ArrayList<Integer>假设项目 (an ) 有足够的未使用空间以至于它永远不需要重新调整大小,那么以下两种算法的最坏情况时间复杂度是多少?我最初的猜测是 A 会运行得更慢,因为它必须将每个元素移到 index 处添加新元素[0]。我认为 B 是O(N^2)最坏的情况,但我不确定。
一个。
for (int i = 0; i < N; i++)
items.add(0, new Integer(i));
和 B。
for (int i = 0; i < N; i++)
items.add(new Integer(i));
If your question is about java, then first version is slower and has complexity O(N^2)for the very reason you mention, while B has complexity O(N).

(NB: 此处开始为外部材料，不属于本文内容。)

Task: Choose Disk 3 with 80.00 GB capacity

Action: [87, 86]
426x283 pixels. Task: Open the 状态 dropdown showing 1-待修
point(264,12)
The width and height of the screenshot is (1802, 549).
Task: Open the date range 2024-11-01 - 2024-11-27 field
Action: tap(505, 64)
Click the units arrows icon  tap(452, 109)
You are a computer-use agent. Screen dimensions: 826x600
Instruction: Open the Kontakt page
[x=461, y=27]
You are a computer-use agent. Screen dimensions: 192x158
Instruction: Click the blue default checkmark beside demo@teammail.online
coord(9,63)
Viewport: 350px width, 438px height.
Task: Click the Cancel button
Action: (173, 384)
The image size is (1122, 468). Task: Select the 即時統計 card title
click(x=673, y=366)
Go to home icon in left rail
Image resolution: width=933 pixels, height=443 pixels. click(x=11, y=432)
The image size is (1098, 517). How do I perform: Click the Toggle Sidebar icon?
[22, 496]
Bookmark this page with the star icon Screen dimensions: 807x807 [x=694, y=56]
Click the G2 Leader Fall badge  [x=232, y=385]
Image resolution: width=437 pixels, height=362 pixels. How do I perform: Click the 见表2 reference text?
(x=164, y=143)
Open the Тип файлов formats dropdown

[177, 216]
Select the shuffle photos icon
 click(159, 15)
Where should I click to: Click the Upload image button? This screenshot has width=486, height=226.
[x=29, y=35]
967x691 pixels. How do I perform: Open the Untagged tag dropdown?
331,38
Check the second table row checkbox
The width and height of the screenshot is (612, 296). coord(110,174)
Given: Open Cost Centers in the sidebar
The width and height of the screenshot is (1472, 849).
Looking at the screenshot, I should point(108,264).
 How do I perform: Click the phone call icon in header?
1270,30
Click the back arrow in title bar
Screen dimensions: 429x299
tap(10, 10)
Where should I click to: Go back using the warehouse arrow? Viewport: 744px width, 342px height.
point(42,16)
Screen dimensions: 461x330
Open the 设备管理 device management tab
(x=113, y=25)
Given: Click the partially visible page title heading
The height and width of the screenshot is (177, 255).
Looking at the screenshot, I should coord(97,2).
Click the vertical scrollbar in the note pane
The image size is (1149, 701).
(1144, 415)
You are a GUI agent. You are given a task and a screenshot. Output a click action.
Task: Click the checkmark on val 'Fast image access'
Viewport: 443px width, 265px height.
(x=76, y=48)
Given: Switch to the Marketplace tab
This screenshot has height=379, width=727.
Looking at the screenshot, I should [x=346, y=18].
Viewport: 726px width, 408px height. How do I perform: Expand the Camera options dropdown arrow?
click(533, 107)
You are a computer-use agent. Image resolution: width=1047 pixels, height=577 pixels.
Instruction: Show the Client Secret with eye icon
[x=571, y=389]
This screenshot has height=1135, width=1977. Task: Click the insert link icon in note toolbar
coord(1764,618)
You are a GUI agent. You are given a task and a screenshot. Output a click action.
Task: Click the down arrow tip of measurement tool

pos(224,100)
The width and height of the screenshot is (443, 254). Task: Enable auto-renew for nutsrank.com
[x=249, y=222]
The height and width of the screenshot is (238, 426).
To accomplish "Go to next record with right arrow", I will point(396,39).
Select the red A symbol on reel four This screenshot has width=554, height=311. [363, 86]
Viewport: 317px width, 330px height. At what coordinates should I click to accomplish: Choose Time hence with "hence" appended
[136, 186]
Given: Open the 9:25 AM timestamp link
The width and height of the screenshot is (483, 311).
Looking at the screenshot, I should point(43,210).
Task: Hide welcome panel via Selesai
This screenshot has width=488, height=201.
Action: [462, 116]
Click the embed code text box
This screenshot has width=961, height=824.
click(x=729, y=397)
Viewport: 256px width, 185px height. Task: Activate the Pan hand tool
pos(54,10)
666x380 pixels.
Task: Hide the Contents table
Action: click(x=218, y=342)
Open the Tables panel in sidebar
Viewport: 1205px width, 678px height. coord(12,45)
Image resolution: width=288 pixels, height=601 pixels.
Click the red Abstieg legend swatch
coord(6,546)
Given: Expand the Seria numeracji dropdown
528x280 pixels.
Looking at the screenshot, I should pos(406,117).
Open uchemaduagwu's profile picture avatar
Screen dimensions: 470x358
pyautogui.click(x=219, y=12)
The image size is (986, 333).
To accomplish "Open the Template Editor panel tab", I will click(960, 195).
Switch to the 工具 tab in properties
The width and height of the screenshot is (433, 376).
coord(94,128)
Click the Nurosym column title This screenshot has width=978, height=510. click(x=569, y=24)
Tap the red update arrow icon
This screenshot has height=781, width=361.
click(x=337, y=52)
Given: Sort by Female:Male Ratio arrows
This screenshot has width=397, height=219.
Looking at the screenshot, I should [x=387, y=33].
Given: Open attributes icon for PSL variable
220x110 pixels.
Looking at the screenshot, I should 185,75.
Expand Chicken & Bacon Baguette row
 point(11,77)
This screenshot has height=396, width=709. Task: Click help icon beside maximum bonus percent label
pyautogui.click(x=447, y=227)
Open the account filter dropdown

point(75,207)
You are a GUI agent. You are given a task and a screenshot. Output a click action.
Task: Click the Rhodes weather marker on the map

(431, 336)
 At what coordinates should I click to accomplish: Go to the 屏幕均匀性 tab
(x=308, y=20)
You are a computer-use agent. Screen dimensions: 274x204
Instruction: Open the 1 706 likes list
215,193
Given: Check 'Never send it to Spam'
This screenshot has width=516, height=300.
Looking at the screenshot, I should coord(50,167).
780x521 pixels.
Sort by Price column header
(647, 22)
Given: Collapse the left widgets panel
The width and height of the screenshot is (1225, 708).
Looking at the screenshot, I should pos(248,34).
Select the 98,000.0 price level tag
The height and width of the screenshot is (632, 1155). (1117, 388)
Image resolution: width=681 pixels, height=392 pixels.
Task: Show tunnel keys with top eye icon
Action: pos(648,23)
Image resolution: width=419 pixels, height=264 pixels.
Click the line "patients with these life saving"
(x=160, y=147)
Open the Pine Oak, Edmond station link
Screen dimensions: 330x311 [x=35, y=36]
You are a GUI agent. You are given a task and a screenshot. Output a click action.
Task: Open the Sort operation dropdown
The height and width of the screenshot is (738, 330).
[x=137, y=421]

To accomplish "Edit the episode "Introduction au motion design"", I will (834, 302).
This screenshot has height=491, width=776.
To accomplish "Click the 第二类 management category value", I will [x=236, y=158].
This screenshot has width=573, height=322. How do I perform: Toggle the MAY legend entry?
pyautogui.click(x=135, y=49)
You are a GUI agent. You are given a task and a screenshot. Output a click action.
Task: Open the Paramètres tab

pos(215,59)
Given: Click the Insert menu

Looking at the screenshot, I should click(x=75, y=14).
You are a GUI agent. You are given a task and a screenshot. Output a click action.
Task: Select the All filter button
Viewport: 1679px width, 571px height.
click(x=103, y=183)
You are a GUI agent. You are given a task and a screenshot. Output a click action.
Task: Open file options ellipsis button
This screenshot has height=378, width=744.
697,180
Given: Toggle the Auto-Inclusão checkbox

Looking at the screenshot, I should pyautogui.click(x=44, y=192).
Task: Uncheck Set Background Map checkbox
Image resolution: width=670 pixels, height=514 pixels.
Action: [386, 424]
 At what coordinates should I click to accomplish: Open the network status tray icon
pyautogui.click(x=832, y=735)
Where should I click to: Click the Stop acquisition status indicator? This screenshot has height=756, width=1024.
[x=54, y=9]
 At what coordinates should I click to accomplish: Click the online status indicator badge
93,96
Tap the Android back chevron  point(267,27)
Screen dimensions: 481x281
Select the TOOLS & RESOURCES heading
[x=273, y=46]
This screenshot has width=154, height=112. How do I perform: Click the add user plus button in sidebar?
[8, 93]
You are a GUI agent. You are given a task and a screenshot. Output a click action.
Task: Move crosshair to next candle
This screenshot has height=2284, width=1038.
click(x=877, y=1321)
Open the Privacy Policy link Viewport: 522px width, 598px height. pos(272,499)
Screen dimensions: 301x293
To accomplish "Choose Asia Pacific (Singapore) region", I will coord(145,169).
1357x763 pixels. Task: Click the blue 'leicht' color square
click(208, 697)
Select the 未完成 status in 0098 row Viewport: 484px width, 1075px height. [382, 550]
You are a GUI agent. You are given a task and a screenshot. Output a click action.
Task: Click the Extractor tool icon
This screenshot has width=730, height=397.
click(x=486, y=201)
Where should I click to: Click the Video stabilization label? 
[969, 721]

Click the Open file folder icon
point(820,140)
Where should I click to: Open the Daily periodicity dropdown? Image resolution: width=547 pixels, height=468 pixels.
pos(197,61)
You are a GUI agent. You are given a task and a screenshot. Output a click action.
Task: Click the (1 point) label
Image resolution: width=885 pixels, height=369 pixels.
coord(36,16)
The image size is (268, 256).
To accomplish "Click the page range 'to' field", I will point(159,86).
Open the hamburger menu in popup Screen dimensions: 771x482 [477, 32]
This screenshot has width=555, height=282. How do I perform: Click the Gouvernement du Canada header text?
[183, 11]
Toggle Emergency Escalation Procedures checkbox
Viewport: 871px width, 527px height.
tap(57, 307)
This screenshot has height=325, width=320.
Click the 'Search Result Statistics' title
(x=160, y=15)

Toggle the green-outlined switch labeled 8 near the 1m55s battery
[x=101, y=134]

通过假设items数组足够大,实现 A 可以实现为:
for (int i = 0; i < n; i++) {
for (int j = items.size; j > 0; j++) {
items[j] = items[j-1];
}
items[0] = i;
}
在这种情况下执行的操作总数(假设m是items列表的初始大小)将是:
这具有复杂性O(n 2 )
另一方面,选项 B 可以实现为
for (int i = 0; i < n; i++) {
items[items.size] = i;
items.size++;
}
在这种情况下执行的操作数将是
这具有复杂性O(n)
in A, you must shift all of the items to the right one in the internal array of the array list for each insertion. This will be O(n^2) to complete the operation. In the second case, no shifting is needed so it will be O(n). In A, you are doing tons of unnecessary and expensive work.
I am assuming, as you had stipulated, that the internal array is not resized.